Introspeksi Diri juga perlu dalam melihat jauh ke
dalam diri anda, menanyakan langsung ke diri anda apakah anda sudah berhasil
mencapai apa yang anda inginkan, apakah cita-cita anda sudah terlaksana, apakah
diri anda sudah dalam track yang benar. dengan introspeksi diri kita bisa tau
apakah kita sudah melakukan sesuatu, melakukan perubahan yang lebih baik,
menyadari tindakan kita sudah tepat. Terkadang kita terlena dalam pemikiran
“Santai Aja nanti juga akan terlaksana sendiri ” / ” Kan saya sudah baik” tanpa
pernah mau benar-benar memikirkan keadaan yang sebenenarnya terjadi dalam diri
anda.
Dengan
Intropeksi diri anda dapat mengevaluasi, Kata-kata, Impian kita, Sikap kita,
Tindakan kita, dan Pemikiran kita ke arah yang lebih baik, dan hal-hal tersebut
memiliki kekuatan untuk menciptakan kondisi yang lebih baik dalam hidup anda.
Apa yang anda katakan, fikirkan, dan kerjakan. Itu yang Anda dapatkan dalam
hidup anda.
Jangan
pernah ragu untuk instropeksi diri anda, karena anda memang membutuhkan hal
itu, dengan introspeksi diri anda seperti berdiri diatas cermin, melihat
keadaan diri anda sendiri, dan coba lah untuk jujur saat anda melakukan
introspeksi diri anda, agar anda mendapat gambaran yang sesungguhnya dari diri
anda.
Perlu
diingat pemikiran anda akan lebih menarik pengalaman-pengalaman untuk
membenarkan apa yang anda percayai, bukan apa yang anda miliki konsep
introspeksi dirilah sebagi controler dalam kehidupan anda. Introspeksi diri
yang paling baik adalah yang paling jujur.
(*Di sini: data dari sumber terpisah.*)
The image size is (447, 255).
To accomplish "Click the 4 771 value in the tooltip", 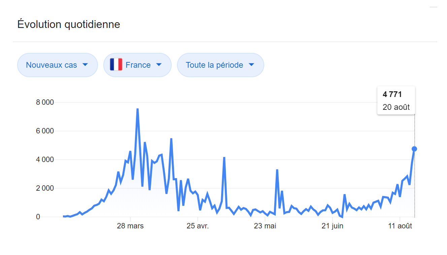I will pos(392,94).
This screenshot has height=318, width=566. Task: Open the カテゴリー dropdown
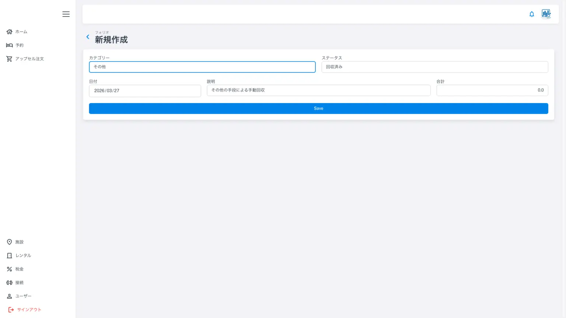[202, 67]
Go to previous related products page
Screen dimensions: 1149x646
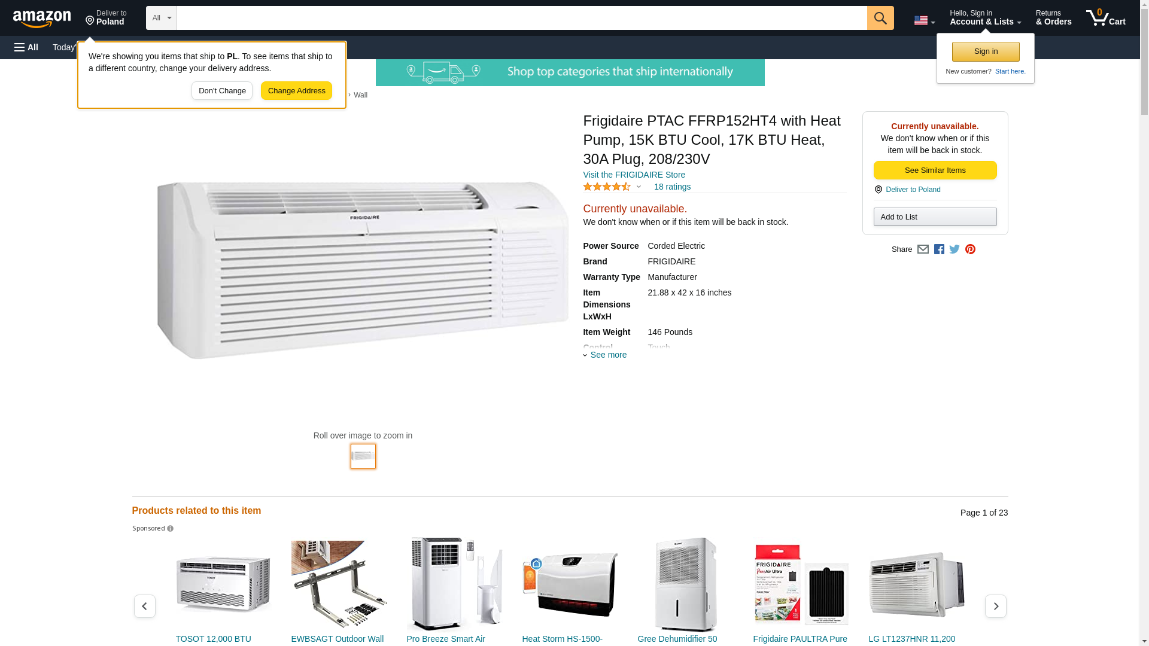tap(144, 606)
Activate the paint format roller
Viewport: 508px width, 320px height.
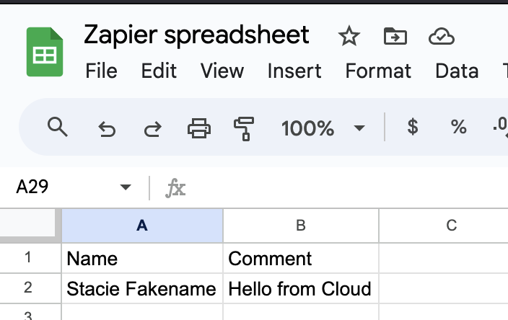pyautogui.click(x=244, y=128)
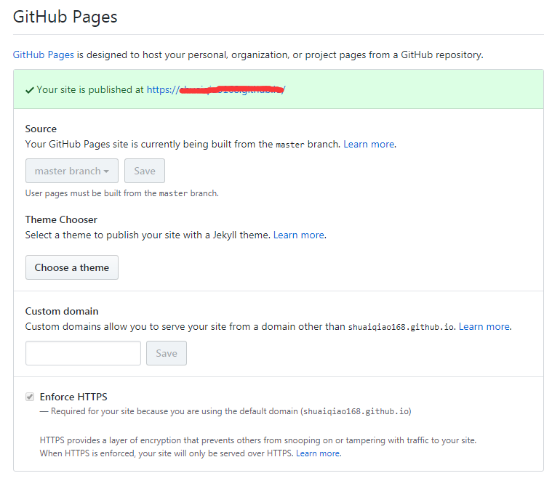This screenshot has height=481, width=560.
Task: Click the Source section heading
Action: click(x=41, y=129)
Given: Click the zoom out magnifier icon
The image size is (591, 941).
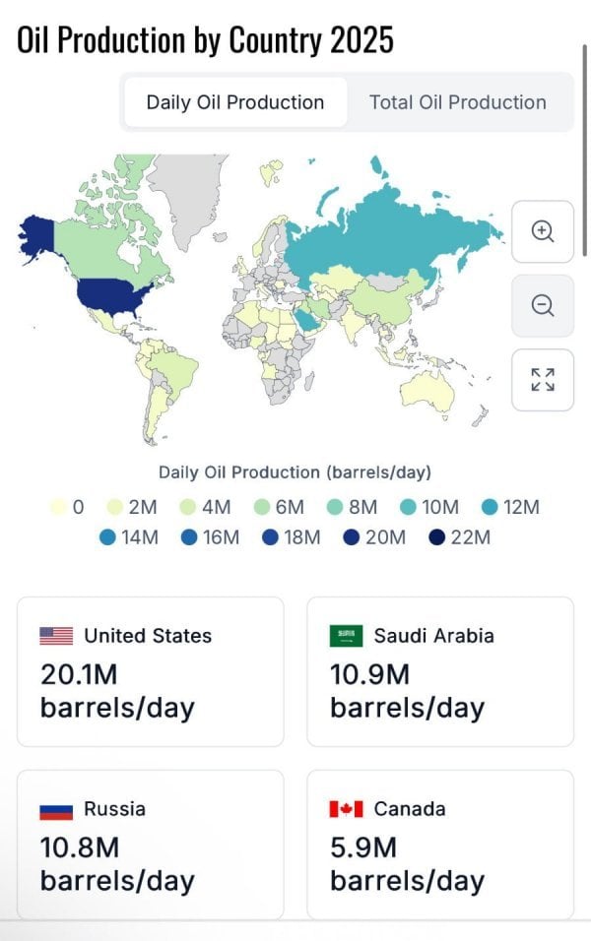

Soal teknik, intinya kita harus tau
dulu apa yang benar, baru bisa mengenali apa yang salah, lalu bagaimana cara
melakukan introspeksi diri,
- Memahami kelemahan pribadi. Introspeksi diri diawali dengan sikap rendah hati. Menyadari bahwa kita tidak luput dari kekeliruan atau kesalahan. Orang yang sombong tidak mau melakukan evaluasi diri karena selalu merasa benar. Akibatnya tidak ada pertumbuhan pribadi, karena hanya bersikap menyalahkan orang lain, situasi atau bahkan Tuhan. Memahami titik kritis berarti memiliki sikap waspada dan antisipasi. Kemampuan untuk menjaga diri dan mewaspadai situasi sebelum terjadi hal-hal yang fatal.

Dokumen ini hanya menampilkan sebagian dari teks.